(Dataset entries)
□ □ □ □

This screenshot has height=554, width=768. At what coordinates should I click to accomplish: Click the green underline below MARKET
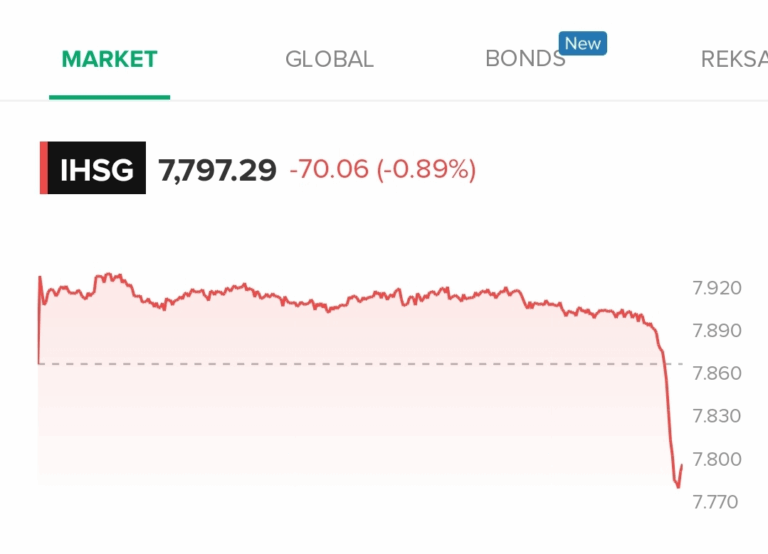click(x=110, y=97)
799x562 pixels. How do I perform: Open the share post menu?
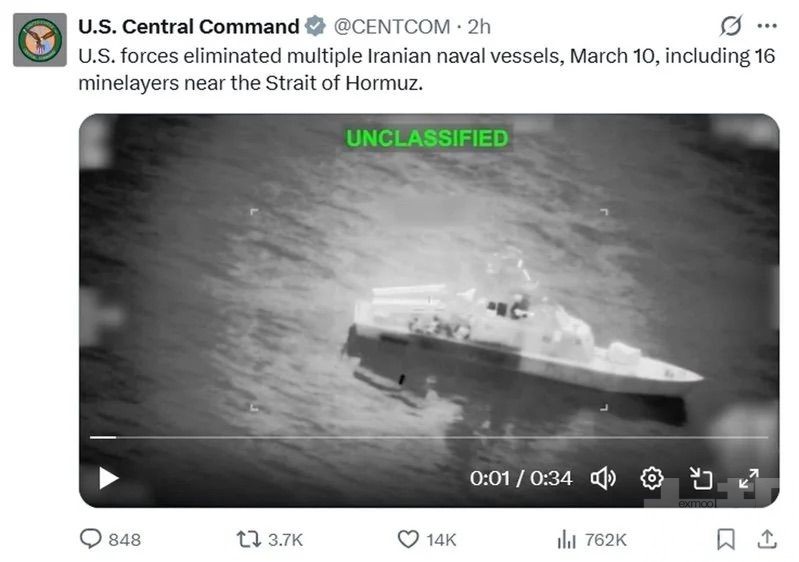click(766, 539)
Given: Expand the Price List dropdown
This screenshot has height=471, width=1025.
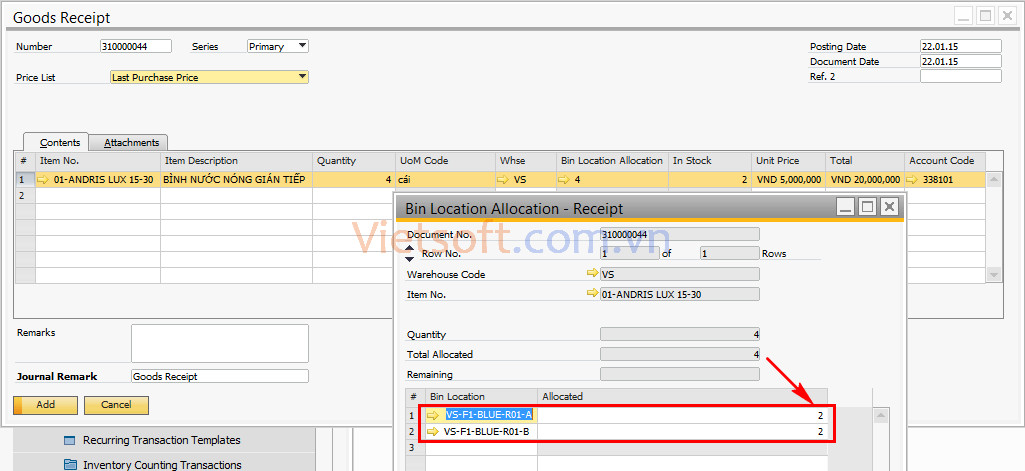Looking at the screenshot, I should click(x=302, y=77).
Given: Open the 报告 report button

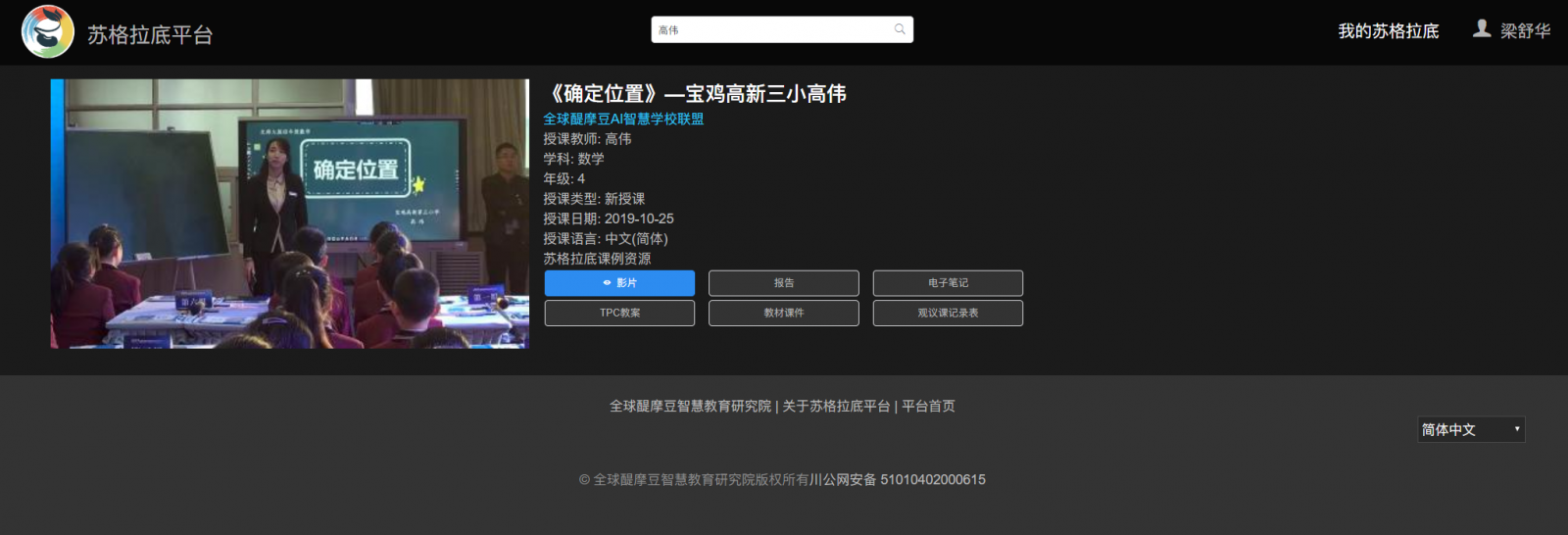Looking at the screenshot, I should [783, 283].
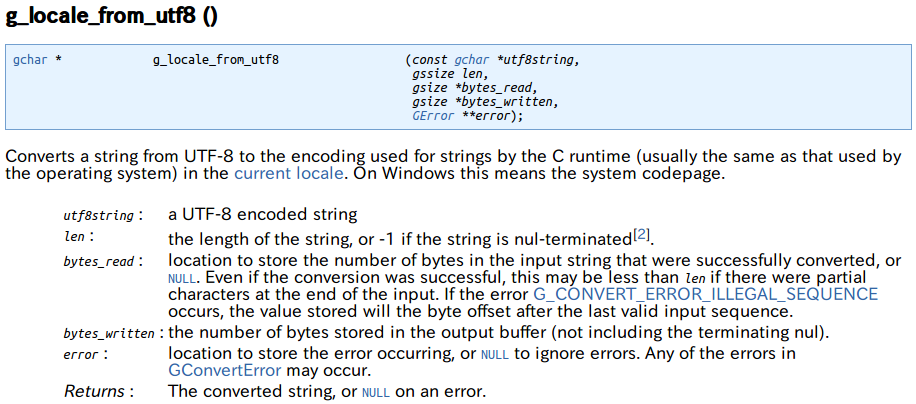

□ □ □ □

About this task - All of the records above should be written out exactly, with the pictures left out.

Written response -
This screenshot has height=554, width=768. At what coordinates should I click to accomplish: Click the green underline below MARKET
click(x=110, y=97)
799x562 pixels. How do I perform: Open the share post menu?
click(766, 539)
Given: Expand the Price List dropdown
This screenshot has height=471, width=1025.
Looking at the screenshot, I should click(x=302, y=77).
Given: Open the 报告 report button

Looking at the screenshot, I should [783, 283].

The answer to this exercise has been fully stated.